The period leading up to the American Revolution can only be understood if we view the larger picture of European colonialism. We so often think about the United States as emerging from the English colonies. However, the French and Spanish claims to the new world had enormous impact on the founding of our the nation. The map below shows the claims made by the three European powers in the new world. England, France and Spain had been adversaries for centuries, as they struggled for control of Europe. It should not be surprising that this should spill over into the colonies in the new world. The tension between the British and French exploded in the Ohio Valley in the early 1750s pitting the British against a coalition of French and Native American fighters in the French and Indian War. A young Colonel of the Colonial Virginia Regiment named George Washington developed military prowess in non-traditional warfare in this Ohio wilderness. He had plans to attack the French at Fort Duquesne (Pittsburgh) but retreated and built Fort Necessity in the southwest corner of Pennsylvania, today near the Maryland boarder. The French attacked Washington at this vulnerable location, and Washington had to retreat in defeat. The French and Indian War grew to a larger conflict in Europe, known as the Seven Years War. When the conflict ended in 1763 much of the landscape of colonial America was radically changed. France lost its claim to the Ohio Valley and much of its presence in North America. Spain, an ally of France, lost Florida.

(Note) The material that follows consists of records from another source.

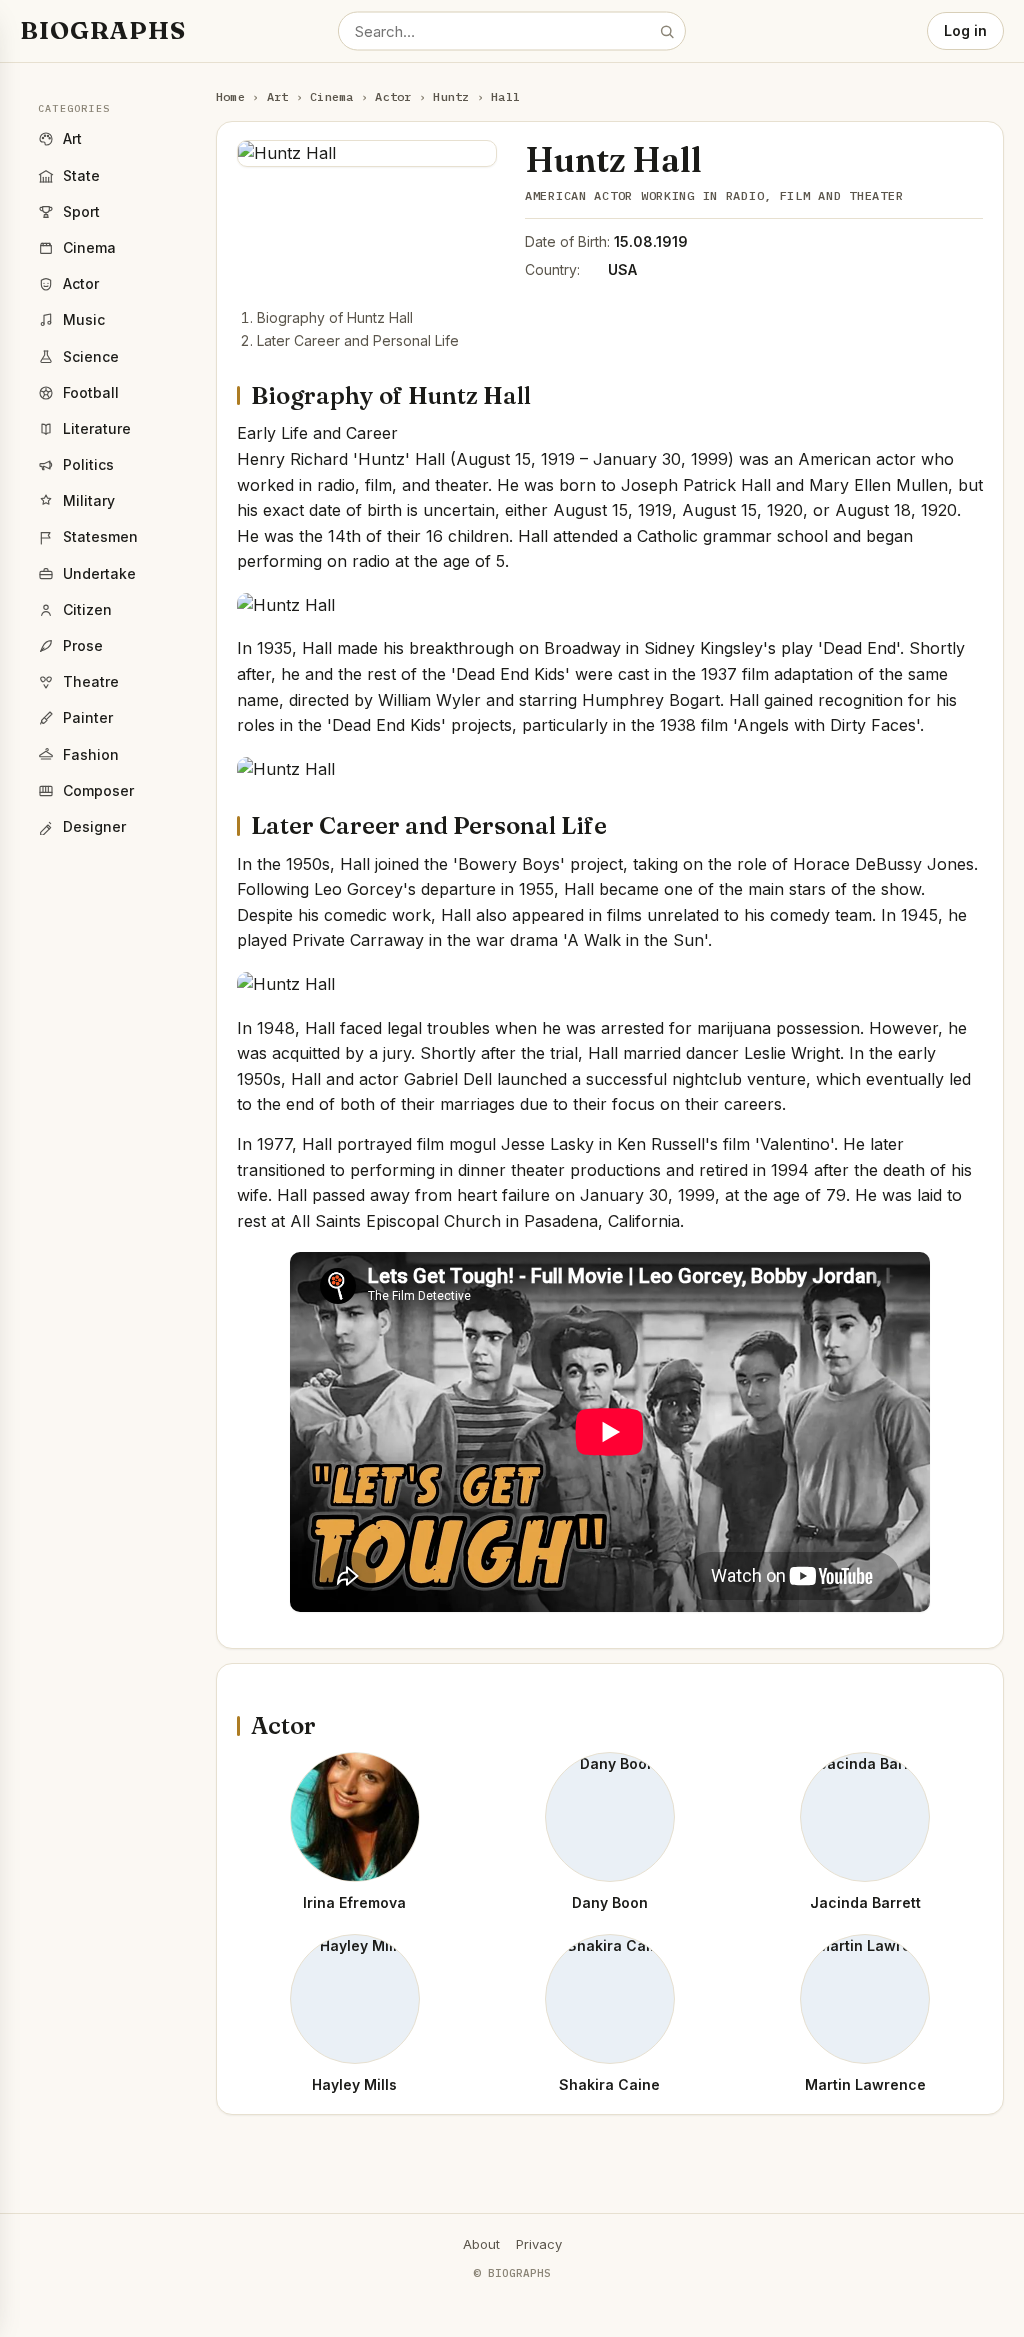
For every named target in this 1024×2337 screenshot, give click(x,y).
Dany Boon (610, 1902)
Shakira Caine (609, 2084)
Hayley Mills (354, 2084)
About (481, 2244)
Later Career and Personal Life (358, 340)
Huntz (451, 96)
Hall (505, 96)
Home (230, 96)
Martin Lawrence (865, 2084)
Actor (393, 96)
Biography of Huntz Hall (335, 317)
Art (278, 96)
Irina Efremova (354, 1902)
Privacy (539, 2244)
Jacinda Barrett (865, 1902)
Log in (965, 30)
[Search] (667, 31)
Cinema (331, 96)
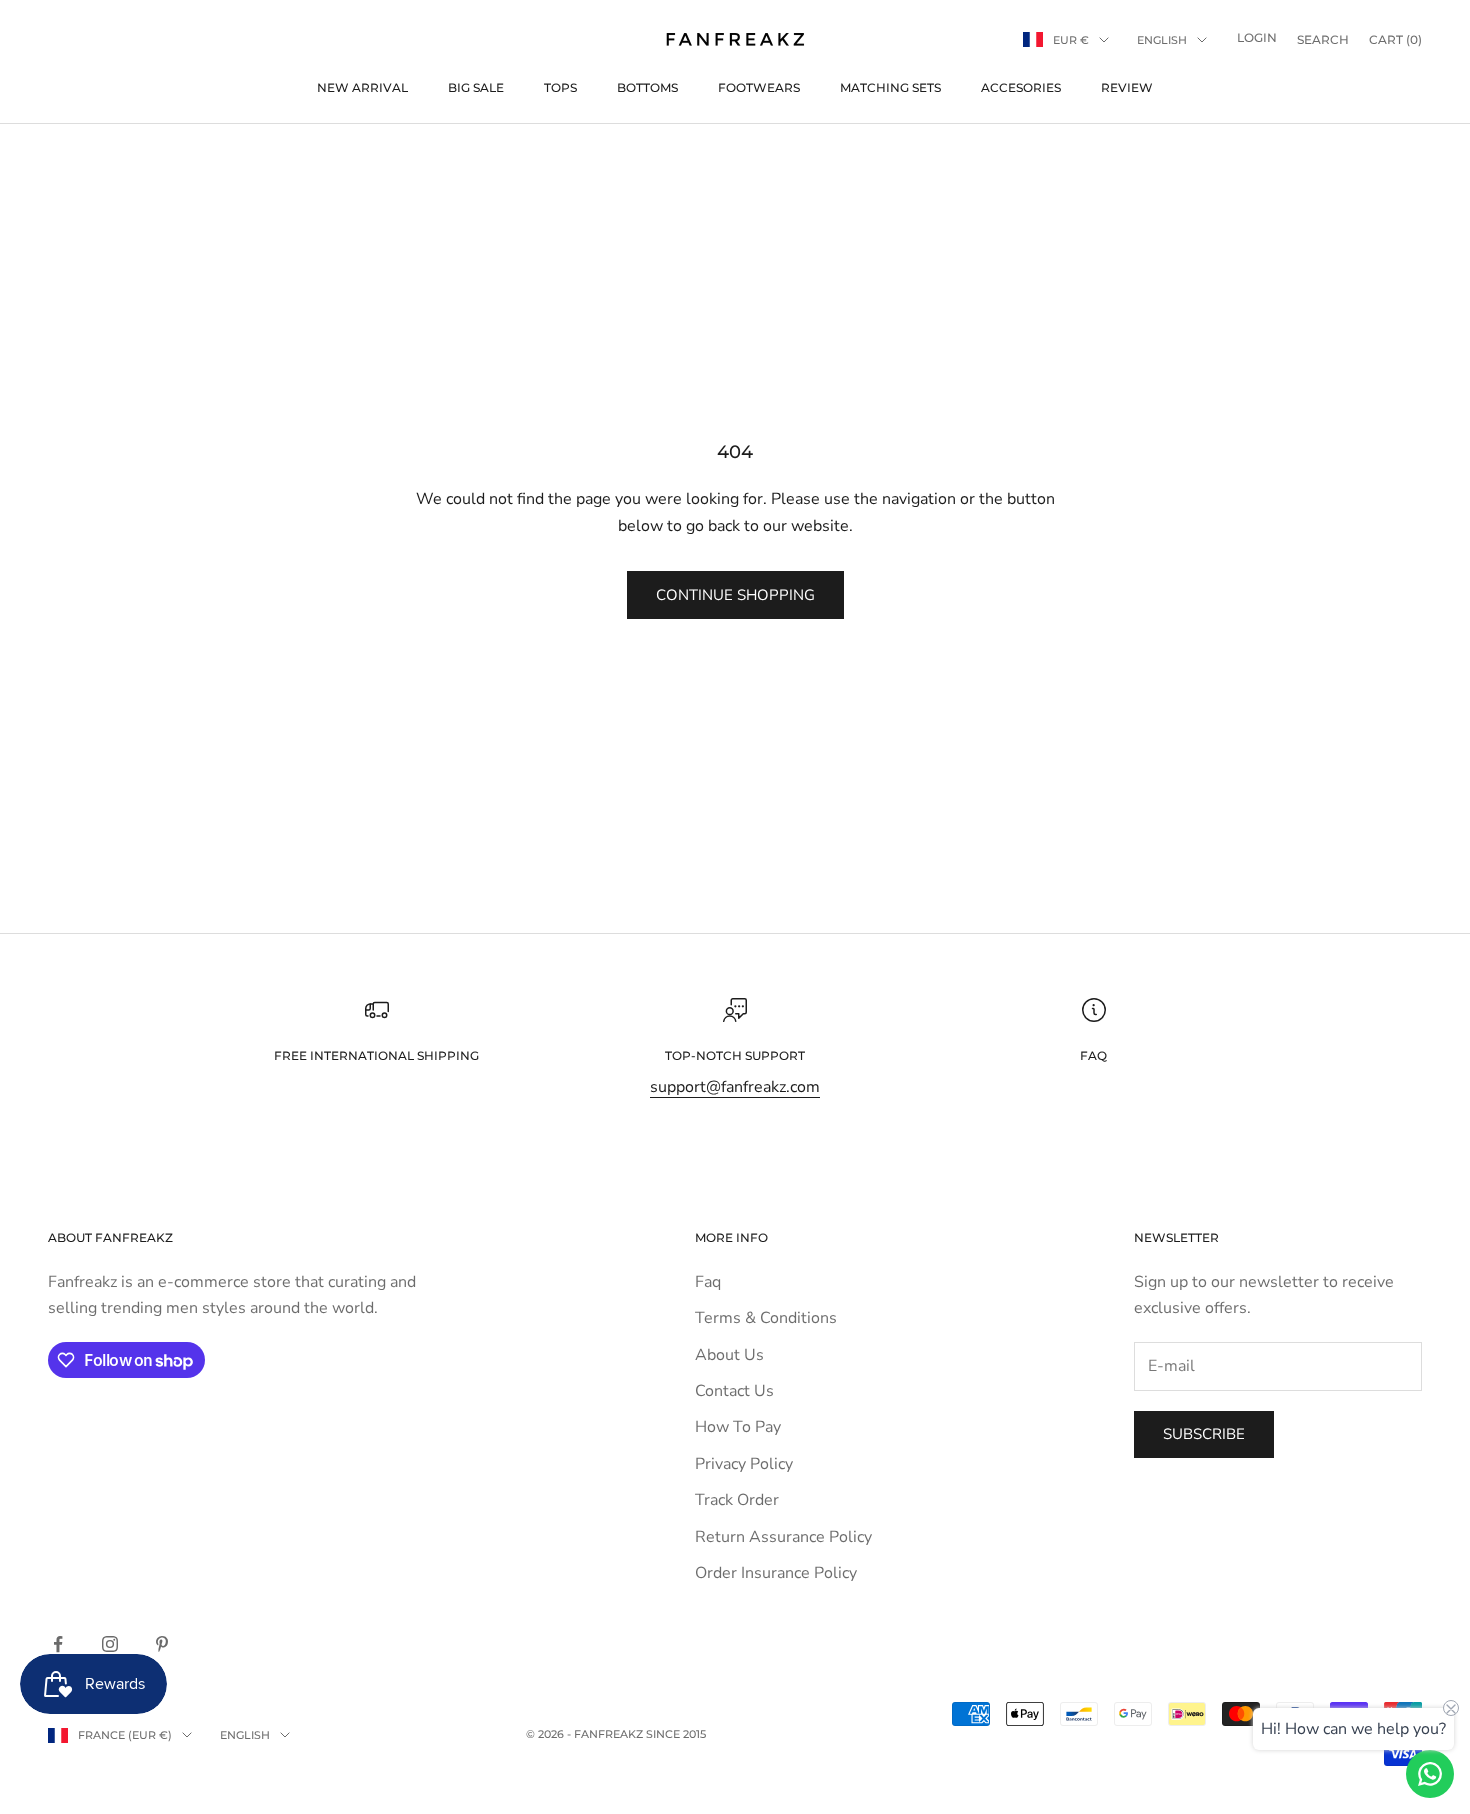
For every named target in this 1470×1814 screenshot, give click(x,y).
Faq (708, 1282)
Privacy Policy (744, 1464)
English (1162, 40)
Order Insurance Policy (776, 1573)
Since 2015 (676, 1734)
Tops (560, 87)
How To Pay (738, 1427)
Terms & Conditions (766, 1318)
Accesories (1021, 87)
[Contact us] (1430, 1774)
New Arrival (362, 87)
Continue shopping (735, 595)
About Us (729, 1355)
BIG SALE (476, 87)
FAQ (1093, 1055)
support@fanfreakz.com (735, 1087)
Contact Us (734, 1391)
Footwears (759, 87)
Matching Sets (890, 87)
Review (1127, 87)
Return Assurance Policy (783, 1537)
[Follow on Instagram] (110, 1644)
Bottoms (647, 87)
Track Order (737, 1500)
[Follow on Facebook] (58, 1644)
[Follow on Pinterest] (162, 1644)
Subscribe (1204, 1434)
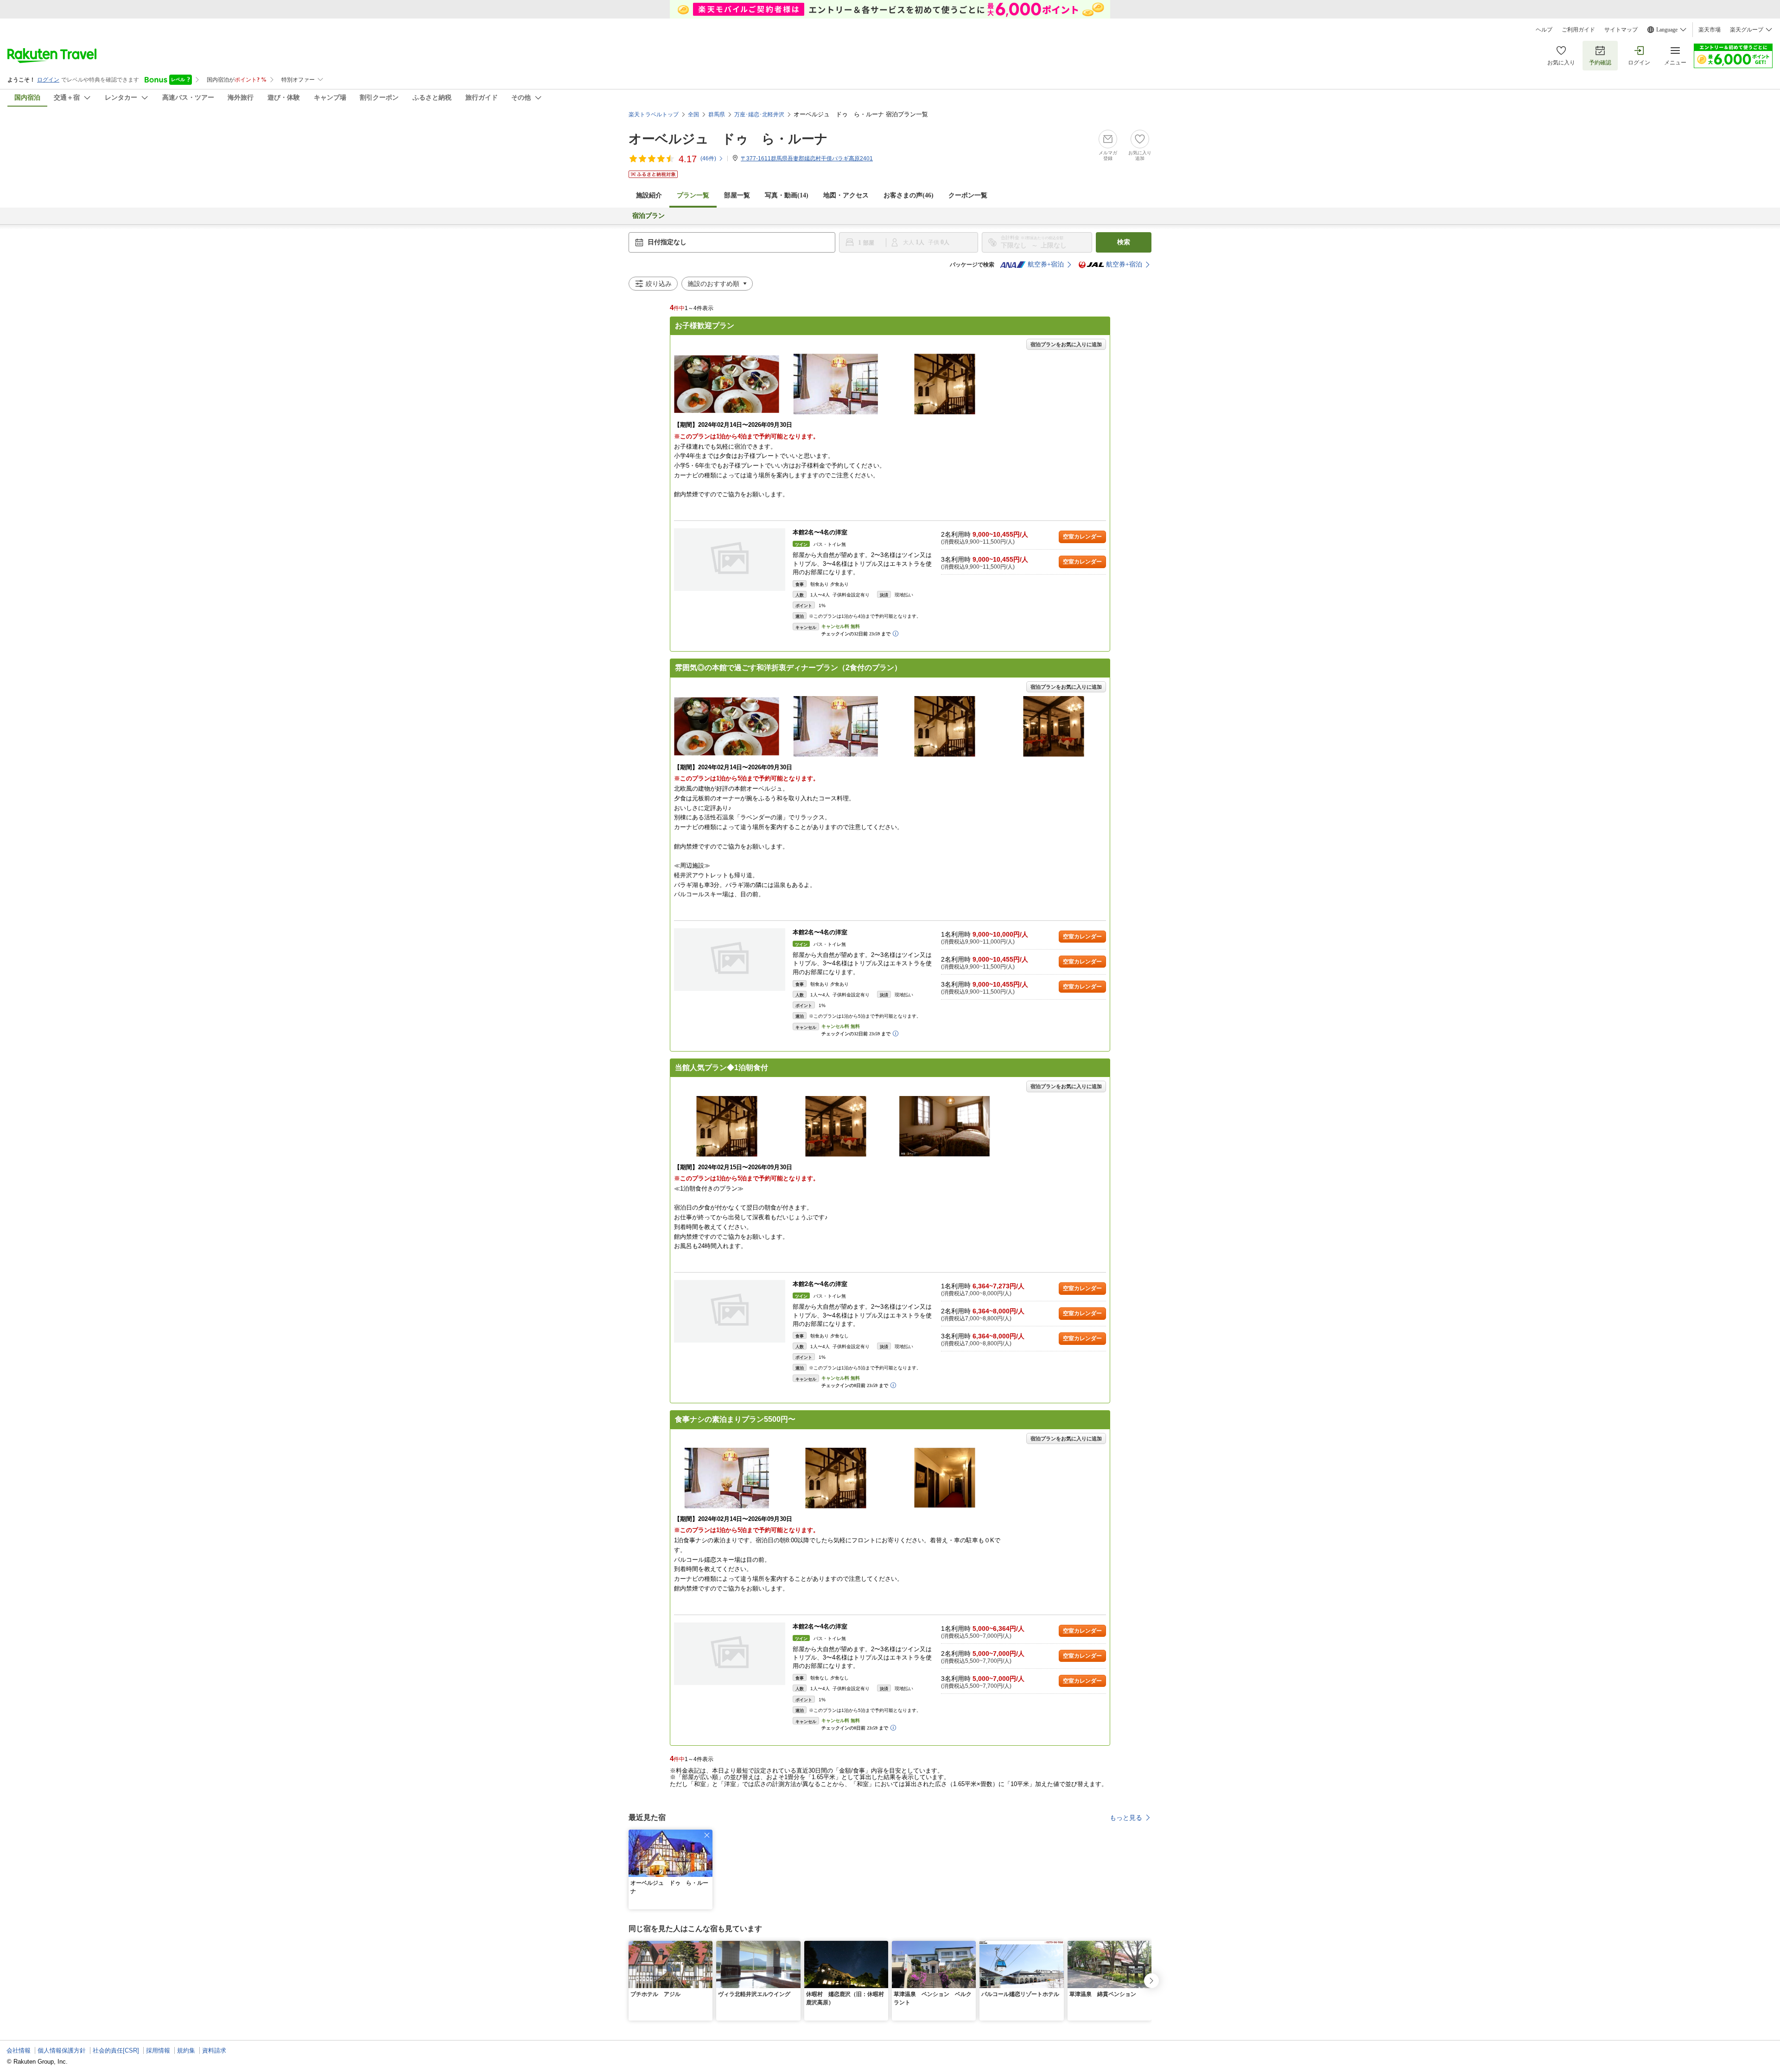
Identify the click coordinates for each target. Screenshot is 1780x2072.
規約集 (186, 2050)
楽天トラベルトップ (654, 114)
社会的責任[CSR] (116, 2050)
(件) (708, 158)
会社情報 (18, 2050)
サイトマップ (1621, 29)
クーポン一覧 (967, 195)
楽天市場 (1709, 29)
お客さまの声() (909, 195)
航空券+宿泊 (1046, 264)
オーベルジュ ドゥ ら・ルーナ (728, 139)
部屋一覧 (737, 195)
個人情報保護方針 (62, 2050)
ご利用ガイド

The war severely impacted the economies of both Britain and France. The national debt of Great Britain exploded to 4.5 million pounds. Servicing this debt consumed more than half the budget of the nation. In order to fill the coffers, the Crown shifted a tax burden to the British colonies in North America. The sugar tax placed a three-cent burden on refined sugar products as well as increasing taxes on coffee and other goods. It banned the importation of rum from the Caribbean and wine from France. The hated Stamp Act required payment on every document, newspaper or pamphlet. Finally, the Townshend Acts, whose protest every schoolchild knows led to the Boston Tea Party, placed taxes not only on tea, but glass, lead, paints and paper. George Washington and other colonists were angered by this and felt that this was not a just reward for help by the colonial regiments in fighting and defeating the French. Another undercurrent was at play. Many plantations in the South were being forced into bankruptcy by London brokers who managed the selling of Tobacco and at the same time supplied English goods to the colonists. The stage was set for rebellion.
The conflict of the French and Indian War did not penetrate to the coastal community of Little Egg Harbor. At most, the residents might see British regular troops sailing from New York and Boston down to Virginia to join with Virginia colonials in marches to the Ohio Valley. The French and Indian war began after Henry Jacobs Falkinburg II and Penelope Stout raised their family in Little Egg Harbor. The families would have been affected by the new taxes imposed by Great Britain, and they would likely have grumbled at these, but in this Quaker community there was little rabble rousing. David Falkinburg, third son of Henry and Penelope was born in 1739. When he was of age, David opened the first tavern in the town. John Mathis financed the venture and later he would help finance the American Revolution. [3.2] Taverns became a place where men from the community would gather and discuss the events of the day (as well as partake of libation). They were often places where plans of action were hatched, and I can’t help but believe that David Falkinburg’s tavern was a place that heard many complaints against the new taxation and eventually became a secret planning place for acts of rebellion.

Notes
1

Charles I, the second son of James II was named the Duke of York. New York City and State bear the legacy of his name.

References
3.1

_______ Estimated Population of American Colonies, 1630-1780, 1998 World Almanac and Book of Facts, p. 378, Source: Bureau of the Census, U.S. Dept. of Commerce

3.2
Stemmer, Peter H., “Great John Mathis and Mathistown”, Bass River Gazette (January, 1999) p. 1.